Here's the Thing

Monday, 5 July 2010

Flirting with inertia

I feel lethargic. Stuck in the vacuous cavern of my own melancholia. I sleep and I am restless, I move to try to focus and achieve an activity, for work, or play, and I want to curl up and sleep.

A restless existence that flirts with its own inertia. Constantly tidal waved by thoughts of my own decline and descent into madness, thoughts of death and how to get there and thoughts of what can be done to stop myself from swimming constantly against the tide.

I have tried to do all the things you are meant to do. I told my psych when I last saw them. I told my GP when I last saw them. I have informed HR and my boss. I have tried, and failed, on numerous occasions to call a crisis line. I have no voice for them. There is nothing but a gaping hole of a wound to my soul that I can find no band aid big enough for.

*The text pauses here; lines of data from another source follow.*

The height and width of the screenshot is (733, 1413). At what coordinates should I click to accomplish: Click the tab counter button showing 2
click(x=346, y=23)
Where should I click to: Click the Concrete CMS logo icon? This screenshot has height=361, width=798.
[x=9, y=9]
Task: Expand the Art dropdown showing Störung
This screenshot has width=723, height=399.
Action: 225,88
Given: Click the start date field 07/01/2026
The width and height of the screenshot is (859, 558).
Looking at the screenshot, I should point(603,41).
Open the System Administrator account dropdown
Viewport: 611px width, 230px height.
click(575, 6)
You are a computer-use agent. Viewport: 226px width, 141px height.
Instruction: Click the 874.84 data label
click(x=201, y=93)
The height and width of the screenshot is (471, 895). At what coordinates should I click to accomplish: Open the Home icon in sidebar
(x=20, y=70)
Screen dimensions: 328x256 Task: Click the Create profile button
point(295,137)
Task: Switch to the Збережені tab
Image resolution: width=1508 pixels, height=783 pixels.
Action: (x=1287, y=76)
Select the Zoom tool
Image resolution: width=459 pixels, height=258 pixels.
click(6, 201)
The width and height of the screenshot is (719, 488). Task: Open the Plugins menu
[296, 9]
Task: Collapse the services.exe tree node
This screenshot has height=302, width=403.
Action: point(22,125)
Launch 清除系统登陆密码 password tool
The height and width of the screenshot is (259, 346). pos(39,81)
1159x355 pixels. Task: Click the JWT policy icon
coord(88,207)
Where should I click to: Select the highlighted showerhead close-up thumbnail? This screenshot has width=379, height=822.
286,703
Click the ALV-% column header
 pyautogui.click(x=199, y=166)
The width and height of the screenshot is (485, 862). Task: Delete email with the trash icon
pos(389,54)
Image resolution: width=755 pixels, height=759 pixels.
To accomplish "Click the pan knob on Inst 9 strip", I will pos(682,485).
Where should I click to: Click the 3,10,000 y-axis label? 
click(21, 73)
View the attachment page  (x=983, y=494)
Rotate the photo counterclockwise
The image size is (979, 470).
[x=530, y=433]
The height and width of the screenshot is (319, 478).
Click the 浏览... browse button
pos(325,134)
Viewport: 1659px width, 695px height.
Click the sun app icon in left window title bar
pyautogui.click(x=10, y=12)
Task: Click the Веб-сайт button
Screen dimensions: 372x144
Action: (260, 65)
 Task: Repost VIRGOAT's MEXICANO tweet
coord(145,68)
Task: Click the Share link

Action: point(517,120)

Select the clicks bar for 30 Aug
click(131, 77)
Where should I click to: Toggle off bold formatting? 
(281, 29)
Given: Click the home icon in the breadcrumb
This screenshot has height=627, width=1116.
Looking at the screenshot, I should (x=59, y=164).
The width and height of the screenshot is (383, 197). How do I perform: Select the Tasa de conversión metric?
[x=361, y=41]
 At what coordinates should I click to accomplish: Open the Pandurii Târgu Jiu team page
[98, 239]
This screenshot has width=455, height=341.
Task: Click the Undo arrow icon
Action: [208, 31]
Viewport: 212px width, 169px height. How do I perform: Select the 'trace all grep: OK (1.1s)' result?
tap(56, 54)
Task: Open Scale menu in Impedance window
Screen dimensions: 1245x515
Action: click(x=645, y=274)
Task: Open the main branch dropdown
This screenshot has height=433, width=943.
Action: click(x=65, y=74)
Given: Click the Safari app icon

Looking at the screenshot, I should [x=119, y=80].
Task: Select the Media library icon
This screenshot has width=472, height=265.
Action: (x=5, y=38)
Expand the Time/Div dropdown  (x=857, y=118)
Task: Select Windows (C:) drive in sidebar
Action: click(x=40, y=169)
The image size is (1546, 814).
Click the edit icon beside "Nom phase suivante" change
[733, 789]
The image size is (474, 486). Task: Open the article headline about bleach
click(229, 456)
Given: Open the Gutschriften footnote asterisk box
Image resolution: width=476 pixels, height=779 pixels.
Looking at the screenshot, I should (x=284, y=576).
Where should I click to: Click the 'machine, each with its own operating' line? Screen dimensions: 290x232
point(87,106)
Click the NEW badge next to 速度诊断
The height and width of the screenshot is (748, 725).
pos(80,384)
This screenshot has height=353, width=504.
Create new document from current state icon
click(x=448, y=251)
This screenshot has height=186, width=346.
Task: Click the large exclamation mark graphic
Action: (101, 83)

I am fast running out of fight. I know this, as I have been in this puddle of low before. I know the routine and run-of-the-mill stages of my own depression. Yet I can do nothing to stop it but watch and hold on for the ride.

I know that if this time round I reach the stage where I am taken to hospital, like last time. I want to be properly admitted. I only know this, because it is the one thing I walked away from last time, that I wish I had not. Maybe it seems odd to some people. Why would I want to be admitted to a proper ward. Simple. I want it recorded, I want it taken seriously. I do not want it brushed aside as an impulsive act or moment of indecision. Frankly, I spend so much of my life pondering ways of killing myself, it would be nice for the health profession to put as much thought into ways of helping.

I will stop now, or I will end up ranting, or crying, or both.

I just needed to write something. While it was here in my mind.


  1. Don't run out of fight! Or even better, stop thinking of it as one.

    Everytime I come to this blog I am struck by the beauty of your lush green header, and how much peace I instantly derive from that calm, natural scene... I can't tell you how to feel better (I really hope you do soon!) but there is always something that will - and it might just mean looking at something in a different way.

  2. It is one of the things that is often found with depression - It can screw with your perspective.

    I have to view it as a fight. That calm, lush header is a stable me. Currently, I am not stable. Imagine that header with a storm going on. The water is rushed and pressing against the rocks in heavy claps and turning to try to push past. The leaves are furrowed and pushed by the wind and rain topples ceaselessly. That new header, is where my moods are now.

    There is a part of me that is sat in that storm, wishing it would go away and fighting to hold an umbrella up, despite the heaving rain and wind to keep dry and calm. That part of me fights against the part that would say: sodd this, release the umbrella to the wind and dive in the pool of water to be swept away and never again found.

    I am not sure if that makes sense, but it is how it feels. I know perspective is important. I also know that I do have some fantastic things in my life. I do not deny them. The storm happens around them, irrespective of their presence.